Written instruction:
Continue the Vision Transformer notebook below from the point where its text stops, and ignore the listing that follows it.
--- Start Passage provided ---
# Vision Transformer

In [2]:
# Setup cell.
import time, os, json
import numpy as np
import matplotlib.pyplot as plt

from utils.gradient_check import eval_numerical_gradient, eval_numerical_gradient_array
from utils.transformer_layers import *
from utils.captioning_solver_transformer import CaptioningSolverTransformer
from utils.classifiers.transformer import CaptioningTransformer
from utils.coco_utils import load_coco_data, sample_coco_minibatch, decode_captions
from utils.image_utils import image_from_url

%matplotlib inline
plt.rcParams['figure.figsize'] = (10.0, 8.0) # Set default size of plots.
plt.rcParams['image.interpolation'] = 'nearest'
plt.rcParams['image.cmap'] = 'gray'

%load_ext autoreload
%autoreload 2

def rel_error(x, y):
    """ returns relative error """
    return np.max(np.abs(x - y) / (np.maximum(1e-8, np.abs(x) + np.abs(y))))
--- End Passage provided ---
--- Start Entries supplied ---
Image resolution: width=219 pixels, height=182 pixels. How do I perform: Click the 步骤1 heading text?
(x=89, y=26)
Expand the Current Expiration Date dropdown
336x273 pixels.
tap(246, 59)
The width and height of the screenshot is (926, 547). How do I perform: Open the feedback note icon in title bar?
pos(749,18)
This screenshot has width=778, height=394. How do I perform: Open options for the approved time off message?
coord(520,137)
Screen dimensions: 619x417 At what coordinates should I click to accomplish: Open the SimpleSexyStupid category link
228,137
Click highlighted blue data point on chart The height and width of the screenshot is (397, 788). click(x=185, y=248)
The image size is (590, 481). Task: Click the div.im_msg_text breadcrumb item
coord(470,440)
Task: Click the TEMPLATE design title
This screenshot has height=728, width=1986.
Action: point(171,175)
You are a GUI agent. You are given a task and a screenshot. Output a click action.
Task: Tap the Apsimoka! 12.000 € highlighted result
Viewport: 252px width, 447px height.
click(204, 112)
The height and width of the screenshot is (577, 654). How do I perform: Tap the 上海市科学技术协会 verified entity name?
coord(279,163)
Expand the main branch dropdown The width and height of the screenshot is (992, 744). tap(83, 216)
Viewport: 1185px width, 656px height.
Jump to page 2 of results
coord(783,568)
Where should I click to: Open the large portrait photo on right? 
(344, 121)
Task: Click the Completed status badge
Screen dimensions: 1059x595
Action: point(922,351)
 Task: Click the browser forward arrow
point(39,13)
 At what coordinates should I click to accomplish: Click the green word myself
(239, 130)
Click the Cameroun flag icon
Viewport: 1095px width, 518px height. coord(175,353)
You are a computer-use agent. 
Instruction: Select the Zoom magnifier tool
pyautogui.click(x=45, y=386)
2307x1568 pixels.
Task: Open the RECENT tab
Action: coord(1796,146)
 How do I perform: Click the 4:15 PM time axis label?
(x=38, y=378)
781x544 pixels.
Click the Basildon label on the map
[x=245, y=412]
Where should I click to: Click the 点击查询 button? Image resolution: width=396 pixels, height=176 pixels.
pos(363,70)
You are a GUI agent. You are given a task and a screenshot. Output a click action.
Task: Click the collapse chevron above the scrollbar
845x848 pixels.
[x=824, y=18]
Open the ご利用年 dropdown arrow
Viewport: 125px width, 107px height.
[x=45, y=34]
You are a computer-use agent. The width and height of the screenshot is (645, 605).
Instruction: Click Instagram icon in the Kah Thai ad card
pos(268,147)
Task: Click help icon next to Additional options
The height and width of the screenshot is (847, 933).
--- End Entries supplied ---
Exercise answer:
The autoreload extension is already loaded. To reload it, use:
  %reload_ext autoreload


# COCO Dataset
As in the previous notebooks, we will use the COCO dataset for captioning.

In [3]:
# Load COCO data from disk into a dictionary.
data = load_coco_data(pca_features=True)

# Print out all the keys and values from the data dictionary.
for k, v in data.items():
    if type(v) == np.ndarray:
        print(k, type(v), v.shape, v.dtype)
    else:
        print(k, type(v), len(v))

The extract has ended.